In questo caso il concetto di archivio rimanda alla poetica warburghiana del Mnemosyne in cui si riescono a notare schemi o valori anomali, legami, relazioni, intrighi, fra ciò che lo compone. Una forma di processo con il quale sviluppare la propria alfabetizzazione visiva.
Il contesto fornito dalla pressoché infinita possibilità contemporanea di generare e manutenere archivi di ogni genere, forma e tipologia, consente agli artisti di immaginare il proprio lavoro all’interno di un contesto creativo enormemente più ampio. Proprio in questa realtà l’archivio si afferma sempre più non solo come oggetto d’indagine dell’artista e degli studiosi in genere, ma anche e soprattutto come vero e proprio medium, linguaggio e forma comunicativa con cui esprimere e diffondere messaggi.
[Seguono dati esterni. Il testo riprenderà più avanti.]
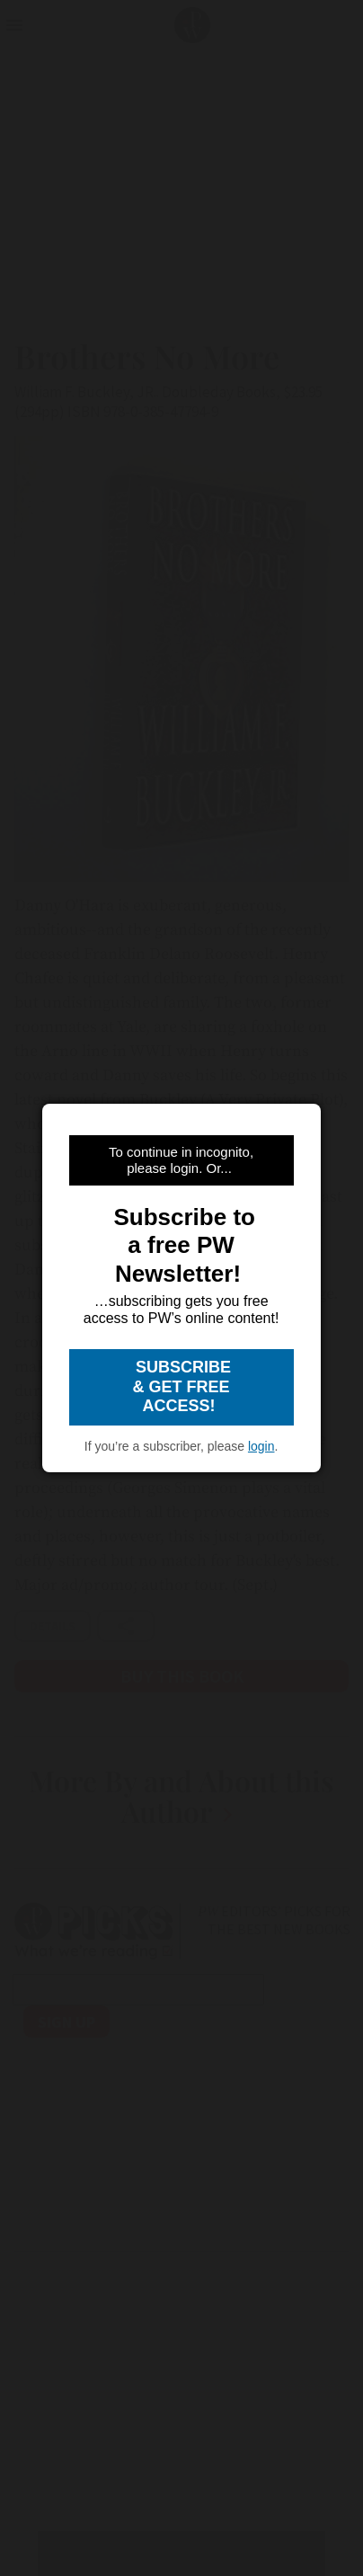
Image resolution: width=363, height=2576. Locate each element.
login (261, 1446)
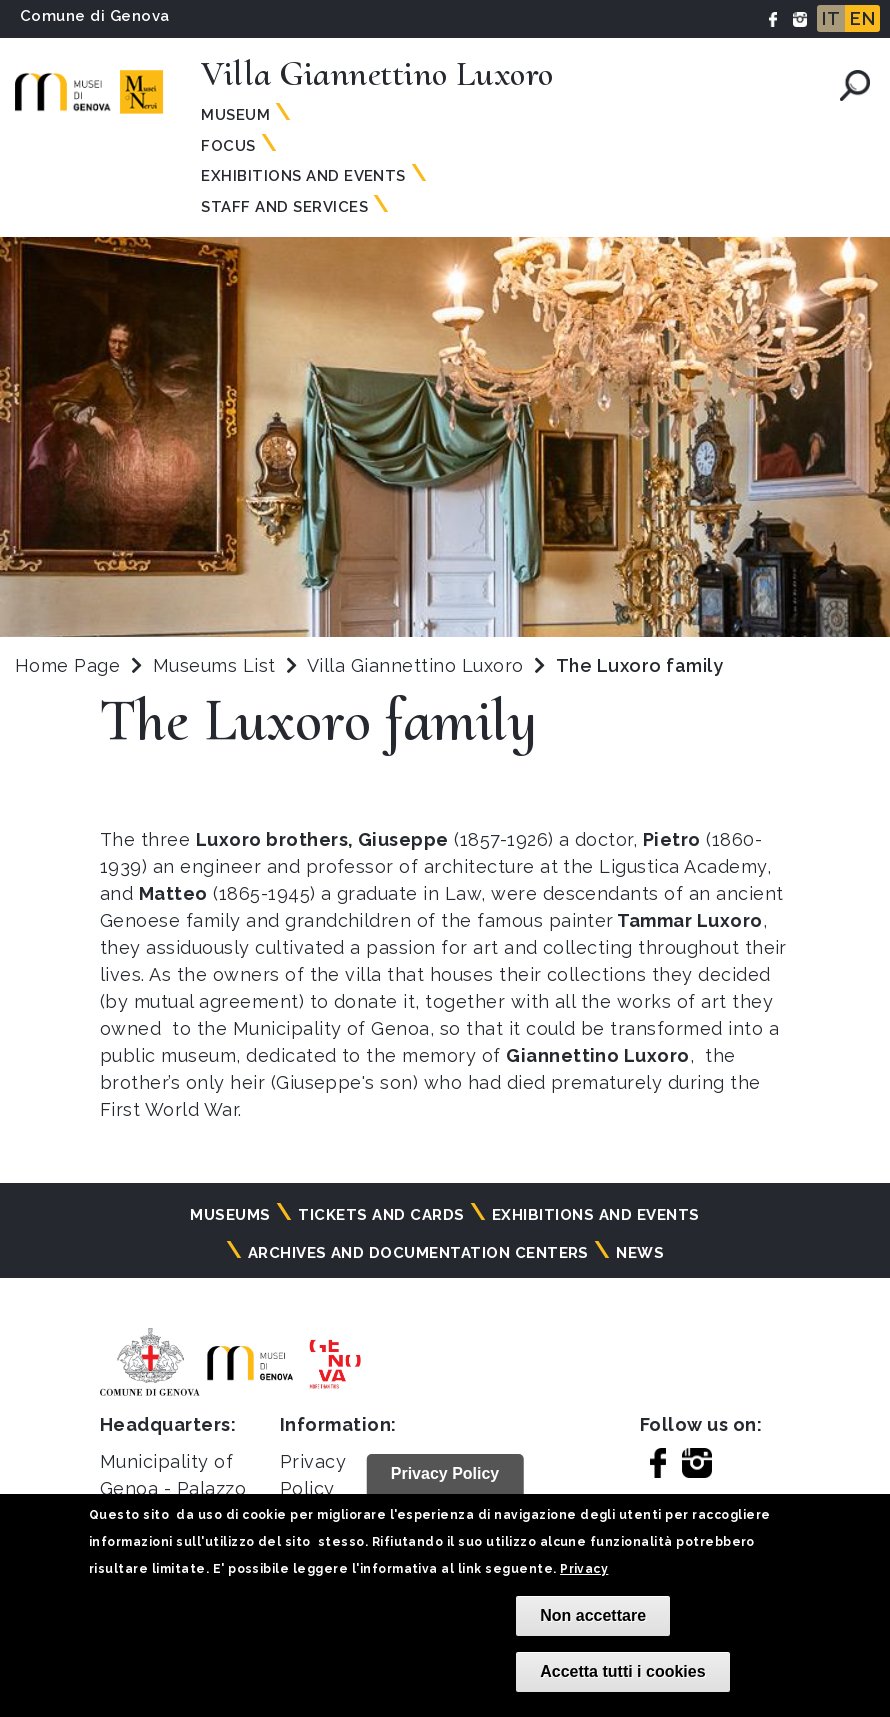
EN (862, 18)
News (640, 1253)
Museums (230, 1215)
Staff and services (284, 207)
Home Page (67, 665)
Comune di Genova (95, 16)
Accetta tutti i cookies (622, 1671)
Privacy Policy (445, 1473)
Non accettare (593, 1615)
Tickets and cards (381, 1215)
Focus (228, 146)
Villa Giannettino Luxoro (418, 665)
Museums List (214, 665)
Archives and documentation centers (418, 1253)
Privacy (584, 1569)
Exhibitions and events (303, 176)
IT (831, 18)
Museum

Dopotutto è l’archivio il concetto che più si avvicina a quello di Database proposto da Lev Manovich come base della forma comunicativa tipica della contemporaneità, visto che “Dopo il romanzo, e successivamente il cinema, l’era del computer introduce il suo correlato e la narrativa privilegia come forma chiave di espressione culturale dell’età moderna il database”.
Ecco ci dunque ad interrogarci su quali forme assumerà l’archivio nel futuro più prossimo, forme che come ho tentato di dimostrare in questo breve articolo, già hanno di gran lunga superato i ristretti confini in cui storicamente l’archivio era relegato, andando incontro a linguaggi nuovi e differenti che si muovono fra la produzione grassroots e il sistema dell’arte contemporanea.